Step 3: Use a Binary Search to Find the Optimal Sample Size

With the estimated power, a binary search can find the minimum required sample size per cohort that generates average power close to 0.8. If the expected average power is less than 0.8, the sample size is inflated and the average power is recalculated; if it is higher than 0.8, the sample size is reduced and the average power is recalculated; In this function, the minimum of each metric’s sample size (lower) and the maximum of each metric’s sample size with Bonferroni correction (upper) determine the search interval.

def get_multiple_sample_size(self, lower: float, upper: float, max_recursion_depth: int = 20, ...) -> int

How You Can Leverage the Hivemind Sample Size Calculator

At GoDaddy, we use a graphical user interface to leverage this open-source project to calculate the required sample size before running experiments. Integrating experiment configuration, reporting, and power analysis in one experimentation portal improves the user experience.

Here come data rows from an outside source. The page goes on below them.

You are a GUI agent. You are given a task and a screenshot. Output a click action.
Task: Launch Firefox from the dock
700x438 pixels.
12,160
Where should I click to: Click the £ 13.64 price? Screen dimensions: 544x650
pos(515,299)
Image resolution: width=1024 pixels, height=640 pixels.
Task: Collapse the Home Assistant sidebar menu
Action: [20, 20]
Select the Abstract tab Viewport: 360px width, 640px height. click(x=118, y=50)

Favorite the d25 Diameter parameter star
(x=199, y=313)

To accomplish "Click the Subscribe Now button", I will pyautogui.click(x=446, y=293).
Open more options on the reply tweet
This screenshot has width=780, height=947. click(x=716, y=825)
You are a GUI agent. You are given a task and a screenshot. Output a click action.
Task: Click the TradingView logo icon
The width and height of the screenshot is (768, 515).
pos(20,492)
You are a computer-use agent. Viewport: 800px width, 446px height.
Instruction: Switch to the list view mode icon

If you want to leverage this calculator for your experiments, install Python and the sample-size package. If you are interested in the power analysis for multiple variants or decision metrics but want to use an alternative FDR adjustment procedure, you can modify the calculator. Multiple testings’ sample size estimation is based on Benjamini-Hochberg adjustment and is implemented by a one-line code using the multipletests package. You can calculate the sample size under any FDR adjustment procedure by replacing the current code with the package corresponding to that adjustment.

Future Iterations

Without the help of Chris Moore, Daniel Hedblom, Dannie Fu, Vaughn Johnson, Wendy Chiang, this blog post and current and future iterations of Hivemind calculator would not be possible. The Hivemind team continues working on additional features for the sample size calculator, including:

  • Sample size calculation for guardrail metrics (e.g., one-sided tests)
  • Sample size calculation for sequential testing
  • Imbalanced A/B test design
  • Unequal variance in treatment and control variants

Conclusion

Hivemind’s calculator is a flexible power analysis tool supporting different metric types and multiple testing. It provides users with an accurate pre-experiment sample size, which in turn, provides improved decisions and optimizes testing velocity.

References

Open-source project: https://github.com/godaddy/sample-size

Benjamini Y, Hochberg Y (1995) Controlling the false discovery rate: a practical and powerful approach to multiple hypothesis testing. J R Stat Soc B 57:289–300

Harrison, David A., and Anthony R. Brady (2004) Sample size and power calculations using the noncentral t-distribution. The Stata Journal 4.2: 142-153.